Sugli interpreti c’è poco da dire, come sempre azzeccatissimi, anche se un po’ di ricambio non sarebbe poi così disdicevole.
Bill Murray
depresso c’è, Edward Norton coi calzoncini c’è, Tilda Swinton fa quello che ci aspetteremmo da lei (ovvero la signora di ferro). Bruce Willis conferma ancora una volta che c’è qualcosa (c’è molto) da sfruttare nella sua personalità attoriale, ma il suo stereotipo è duro a morire.
Sui giovani protagonisti invece, bravi tutti e applausi: Jared Gilman riesce a convogliare alla perfezione l’idea di un adolescente timido ma dalla grande rettitudine interiore, risoluto più del mondo adulto che lo circonda (quando non manca del tutto di punti di riferimento nel suo passato). Le luci della ribalta però sono tutte per Kara Hayward, la cui intensa e volitiva presenza viene a tal punto sottolineata ed enfatizzata dal regista da rasentare l’involontaria estetica pedofilo-lolitesca. Non aiuta il fatto che l’estetica pura del film (quantomeno quella del personaggio stesso) la renda l’ombra adolescenziale di Lana del Rey.
Moonrise Kingdom bird scene

chissà chi sarà la protagonista del film.

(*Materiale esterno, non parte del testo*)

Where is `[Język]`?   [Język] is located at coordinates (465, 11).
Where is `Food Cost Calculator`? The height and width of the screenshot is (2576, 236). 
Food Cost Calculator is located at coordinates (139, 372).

Si tratta quindi di un film perfetto? No, è di certo una delle migliori creature di Anderson, ma è così andersoniana che non conosce mezze misure. Insomma, non è così democratica come poteva essere un dimenticatissimo ma delizioso Fantastic Mr.Fox, dove il tipo di storia e di realizzazione rendeva accettabili i vezzi del regista ad una fascia molto più vasta di pubblico (che comunque lo ha snobbato). Se da una parte il gusto culturale attuale fornisce ad Anderson un insperato seguito, dall’altra se vi infastidiscono tutte le tematiche occhialetto-con-la-montatura-nera-spessa-related, probabilmente non lo apprezzerete così come tutti i precedenti lavori dello stesso regista.

Moonrise Kingdom book jackets

Per me equivale a un’estasi mistica, sappiatelo.

Lo vado a vedere? A patto di non patire eccessivamente le bizze espressive del mondo andersoniano, sì, ne vale la pena.
Ci Shippo qualcuno? Con tutta questa marea di bimbetti e adulti in calzoncini, direi che non c’è nemmeno da porsi il il problema.
C’è il Fottuto Cervo Metaforico? Sìììì, anche se si tratta di poco più che una cerbiattina metaforica.